The film does include material that eventually made its way into the book, including a 2011 climate-change conference Klein attended in Washington, D.C. The conference was put on by the Heartland Institute, a Chicago think tank known for challenging the arguments about global warming. The film and the book both contain scenes in which an attendee at the conference asks, in all apparent seriousness, “To what extent is this entire movement simply a green Trojan horse, whose belly is full with red Marxist socioeconomic doctrine?”
And the film opens with a nod to one of the most startling sections in the written work, in which technologists suggest that one possibility to counteract global warming would be to dim the sun’s rays by shooting sulfur dioxide into the stratosphere as a kind of shield for the earth. This idea appears mordantly funny until one realizes that the people proposing it are absolutely serious. “It’s totally logical from the point of view that the human being is the pinnacle of evolution and our genius can solve all problems,” says Lewis, articulating the key ideology his film sets out to challenge.
“A lot of these scientists actually come to it with desperation and despair,” says Klein, “because they don’t believe that anything is going to happen. And who can blame them? They’ve been raising the alarm for decades. They turn to geoengineering not because they think it’s a good idea, but because they’re terrified and they don’t see any signs that politicians are listening.”
It may be that politicians aren’t listening now, but with a Canadian federal election in just under two weeks, Klein and Lewis both hope that the theatrical release of This Changes Everything (which opens Oct. 9) will help spur action among the people politicians have to listen to: voters. “We’re seeing it in the polls, too, right?” says Klein. “Climate is polling as the second most important issue for Canadians, right after the economy. And we’re saying, actually, these aren’t different issues, they’re the same issue. We can have a stronger economy if we act on climate.”
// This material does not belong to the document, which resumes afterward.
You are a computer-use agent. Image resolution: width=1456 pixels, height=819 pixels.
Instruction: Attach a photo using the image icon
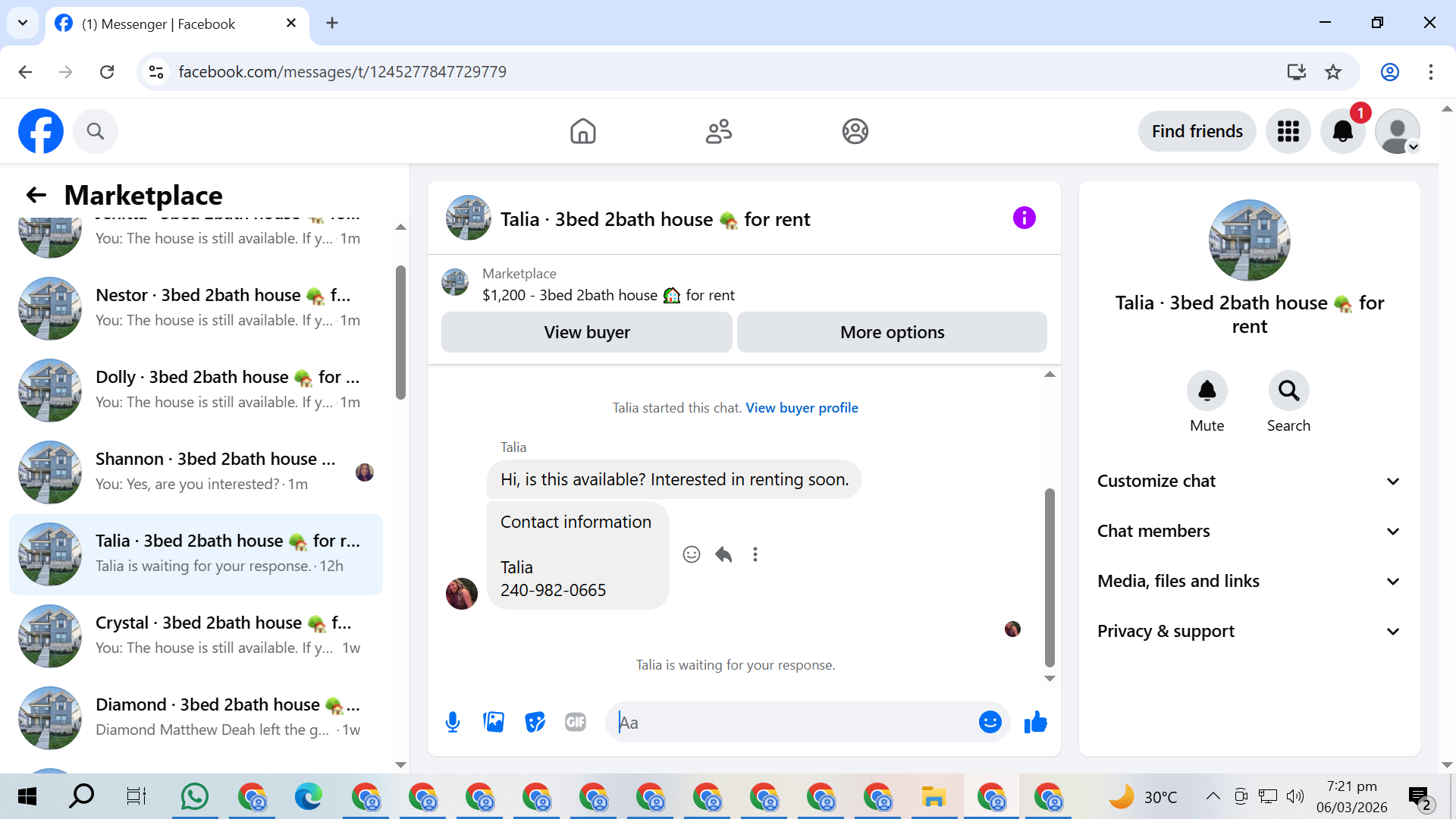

This is the clothesline on which everything in the documentary hangs: the film attempts to provoke people to action by showing the ways in which grassroots organizations have already been successful in various contexts around the world. “The biggest barrier is that people don’t believe that things can change,” says Lewis. “And when you spend 90 minutes with people who are changing the material conditions of their lives and communities, you start to think, maybe, if they can do it – what am I doing?”